Open-ended questions use the Textarea control in QML:

- id: q_feedback
  kind: Question
  title: "What could we improve?"
  input:
    control: Textarea
    placeholder: "Share your suggestions..."
    maxLength: 1000

Best Practices¶

Ask focused questions: "What do you like most?" produces more clusterable responses than "Any comments?"
Use multiple open-ended questions: Each targets a different aspect (likes, dislikes, use cases)
Set reasonable maxLength: 500-1000 characters encourages substantive responses
Combine with structured questions: Demographics and rating scales enable cross-tabulation with discovered themes
Plan for sample size: Aim for 30+ responses per open-ended question for meaningful clusters

Configuration Reference¶

Parameter	Default	Description
`labeling_method`	`"tfidf"`	Cluster labeling strategy: `"tfidf"` or `"llm"`
`min_cluster_size`	`5`	Minimum responses to form a cluster
`similarity_threshold`	`0.65`	Cosine similarity threshold for theme assignment
`multi_label`	`true`	Allow responses to match multiple themes

Tuning Tips¶

Low cluster count?
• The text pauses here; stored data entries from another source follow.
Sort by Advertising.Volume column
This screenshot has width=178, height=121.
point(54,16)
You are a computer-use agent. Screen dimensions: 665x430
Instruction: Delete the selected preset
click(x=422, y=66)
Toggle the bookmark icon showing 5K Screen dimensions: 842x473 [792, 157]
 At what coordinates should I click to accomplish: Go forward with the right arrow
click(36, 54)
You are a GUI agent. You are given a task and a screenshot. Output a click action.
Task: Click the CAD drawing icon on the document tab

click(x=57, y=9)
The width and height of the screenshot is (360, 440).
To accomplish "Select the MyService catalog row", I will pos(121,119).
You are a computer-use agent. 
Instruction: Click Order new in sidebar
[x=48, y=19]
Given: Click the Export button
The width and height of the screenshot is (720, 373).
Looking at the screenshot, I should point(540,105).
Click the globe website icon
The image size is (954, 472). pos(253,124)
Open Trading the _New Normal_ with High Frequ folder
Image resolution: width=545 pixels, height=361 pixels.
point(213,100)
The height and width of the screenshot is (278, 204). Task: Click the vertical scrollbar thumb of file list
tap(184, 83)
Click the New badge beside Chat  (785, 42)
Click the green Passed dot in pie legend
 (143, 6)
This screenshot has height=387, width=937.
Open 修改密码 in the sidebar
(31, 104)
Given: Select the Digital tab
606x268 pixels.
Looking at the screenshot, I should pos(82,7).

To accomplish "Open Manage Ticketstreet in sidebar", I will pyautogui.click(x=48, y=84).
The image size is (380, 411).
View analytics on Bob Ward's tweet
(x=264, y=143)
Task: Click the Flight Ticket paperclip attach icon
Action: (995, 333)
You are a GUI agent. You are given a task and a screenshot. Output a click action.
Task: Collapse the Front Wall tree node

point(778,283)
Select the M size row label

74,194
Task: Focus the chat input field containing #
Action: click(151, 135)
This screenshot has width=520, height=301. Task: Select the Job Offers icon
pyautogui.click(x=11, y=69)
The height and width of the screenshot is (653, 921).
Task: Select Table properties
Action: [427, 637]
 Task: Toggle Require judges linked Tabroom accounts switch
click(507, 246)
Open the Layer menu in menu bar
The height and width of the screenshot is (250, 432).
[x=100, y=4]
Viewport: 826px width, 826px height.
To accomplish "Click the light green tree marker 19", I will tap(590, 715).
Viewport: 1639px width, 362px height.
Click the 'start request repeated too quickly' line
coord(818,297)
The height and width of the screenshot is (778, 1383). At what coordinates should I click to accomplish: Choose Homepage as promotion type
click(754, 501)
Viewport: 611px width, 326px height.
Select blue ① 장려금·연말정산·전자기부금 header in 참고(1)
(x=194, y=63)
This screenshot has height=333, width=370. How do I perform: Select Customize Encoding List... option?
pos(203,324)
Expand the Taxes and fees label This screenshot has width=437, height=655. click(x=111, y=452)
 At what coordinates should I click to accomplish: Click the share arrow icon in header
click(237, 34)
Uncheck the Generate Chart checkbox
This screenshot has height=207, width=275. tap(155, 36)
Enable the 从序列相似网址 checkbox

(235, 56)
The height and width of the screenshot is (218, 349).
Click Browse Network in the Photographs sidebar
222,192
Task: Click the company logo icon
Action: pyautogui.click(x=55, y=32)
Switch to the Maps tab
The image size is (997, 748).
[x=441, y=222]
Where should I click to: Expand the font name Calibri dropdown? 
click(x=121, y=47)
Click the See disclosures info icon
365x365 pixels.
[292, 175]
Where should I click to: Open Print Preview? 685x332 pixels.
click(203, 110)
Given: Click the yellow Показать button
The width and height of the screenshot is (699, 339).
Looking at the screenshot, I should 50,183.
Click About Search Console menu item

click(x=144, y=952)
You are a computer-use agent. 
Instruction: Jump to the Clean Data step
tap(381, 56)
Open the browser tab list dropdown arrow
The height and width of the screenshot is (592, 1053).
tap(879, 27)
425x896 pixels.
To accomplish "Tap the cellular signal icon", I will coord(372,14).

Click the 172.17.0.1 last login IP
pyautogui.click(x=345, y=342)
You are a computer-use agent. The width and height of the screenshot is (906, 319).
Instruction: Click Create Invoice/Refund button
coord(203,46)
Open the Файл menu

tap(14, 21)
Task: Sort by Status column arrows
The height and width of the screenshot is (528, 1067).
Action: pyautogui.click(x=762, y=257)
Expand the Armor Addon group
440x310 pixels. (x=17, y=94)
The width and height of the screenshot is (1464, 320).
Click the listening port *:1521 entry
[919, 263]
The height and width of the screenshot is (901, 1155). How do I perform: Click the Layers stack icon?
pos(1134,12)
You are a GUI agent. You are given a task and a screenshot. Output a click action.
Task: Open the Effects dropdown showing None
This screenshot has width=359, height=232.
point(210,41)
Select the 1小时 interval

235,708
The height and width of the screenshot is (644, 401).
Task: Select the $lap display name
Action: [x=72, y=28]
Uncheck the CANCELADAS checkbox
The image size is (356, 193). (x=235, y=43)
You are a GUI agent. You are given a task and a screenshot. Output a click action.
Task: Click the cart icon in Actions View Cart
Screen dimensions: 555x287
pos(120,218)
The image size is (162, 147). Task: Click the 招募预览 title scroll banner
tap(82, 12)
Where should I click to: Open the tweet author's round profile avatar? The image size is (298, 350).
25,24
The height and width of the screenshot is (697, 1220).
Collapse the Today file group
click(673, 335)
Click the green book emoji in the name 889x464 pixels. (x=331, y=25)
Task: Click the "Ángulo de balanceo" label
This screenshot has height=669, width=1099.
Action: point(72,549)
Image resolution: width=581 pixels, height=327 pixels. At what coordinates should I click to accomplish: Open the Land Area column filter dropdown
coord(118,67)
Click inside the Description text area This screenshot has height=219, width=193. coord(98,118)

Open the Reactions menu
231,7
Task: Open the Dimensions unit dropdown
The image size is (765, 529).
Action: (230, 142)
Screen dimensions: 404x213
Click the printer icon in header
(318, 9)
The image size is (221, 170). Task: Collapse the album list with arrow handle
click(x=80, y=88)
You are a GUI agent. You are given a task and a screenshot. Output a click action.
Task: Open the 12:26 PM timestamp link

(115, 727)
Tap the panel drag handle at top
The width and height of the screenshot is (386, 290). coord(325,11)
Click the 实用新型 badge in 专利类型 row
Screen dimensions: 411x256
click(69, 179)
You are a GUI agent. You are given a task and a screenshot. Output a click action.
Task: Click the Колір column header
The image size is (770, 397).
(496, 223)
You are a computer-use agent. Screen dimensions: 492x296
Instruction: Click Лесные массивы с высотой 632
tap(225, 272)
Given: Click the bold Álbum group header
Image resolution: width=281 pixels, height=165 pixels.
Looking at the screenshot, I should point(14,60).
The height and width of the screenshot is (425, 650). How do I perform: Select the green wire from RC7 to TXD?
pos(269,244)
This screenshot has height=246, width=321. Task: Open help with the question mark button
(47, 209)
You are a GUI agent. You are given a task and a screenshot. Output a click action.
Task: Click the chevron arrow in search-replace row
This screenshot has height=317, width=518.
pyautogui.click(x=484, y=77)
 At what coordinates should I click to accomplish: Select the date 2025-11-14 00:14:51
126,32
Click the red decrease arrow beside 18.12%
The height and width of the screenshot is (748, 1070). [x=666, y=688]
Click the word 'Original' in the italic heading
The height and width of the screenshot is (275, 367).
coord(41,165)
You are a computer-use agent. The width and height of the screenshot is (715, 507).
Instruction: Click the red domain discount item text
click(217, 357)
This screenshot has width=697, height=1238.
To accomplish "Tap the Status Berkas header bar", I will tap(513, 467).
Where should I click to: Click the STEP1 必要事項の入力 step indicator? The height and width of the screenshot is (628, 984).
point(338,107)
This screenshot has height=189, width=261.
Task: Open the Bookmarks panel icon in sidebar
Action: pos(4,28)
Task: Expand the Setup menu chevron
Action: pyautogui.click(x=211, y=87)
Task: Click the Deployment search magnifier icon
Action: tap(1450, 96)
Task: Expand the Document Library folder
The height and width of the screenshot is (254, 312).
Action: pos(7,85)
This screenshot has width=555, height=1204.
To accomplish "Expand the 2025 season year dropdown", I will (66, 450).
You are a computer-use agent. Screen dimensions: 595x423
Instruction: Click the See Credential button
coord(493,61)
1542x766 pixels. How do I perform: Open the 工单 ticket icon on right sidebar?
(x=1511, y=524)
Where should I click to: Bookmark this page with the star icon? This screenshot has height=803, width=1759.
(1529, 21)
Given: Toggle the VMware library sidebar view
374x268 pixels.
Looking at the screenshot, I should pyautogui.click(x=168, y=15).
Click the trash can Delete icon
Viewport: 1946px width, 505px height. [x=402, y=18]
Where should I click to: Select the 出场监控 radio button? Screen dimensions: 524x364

Decrease min_cluster_size (try 3-4)
Too many small clusters? Increase min_cluster_size (try 8-10)
Responses assigned to too many themes? Increase similarity_threshold (try 0.75)
Most responses unclustered? Decrease similarity_threshold (try 0.50) or check if responses are too short/diverse

Troubleshooting¶

"No Textarea columns found" The dataset's source questionnaire has no Textarea controls. Use structured controls (Radio, Slider) for quantitative questions and Textarea for open-ended ones.

Too few clusters discovered HDBSCAN requires sufficient density. Ensure at least 30 text responses and that the question elicits varied answers.

Embedding service unavailable The platform's local CPU-only inference service must be running with the bge-m3 model. Check service health on the monitoring dashboard.

LLM labeling fails If using labeling_method="llm", the inference model must be available. Fall back to "tfidf" which runs locally without external dependencies.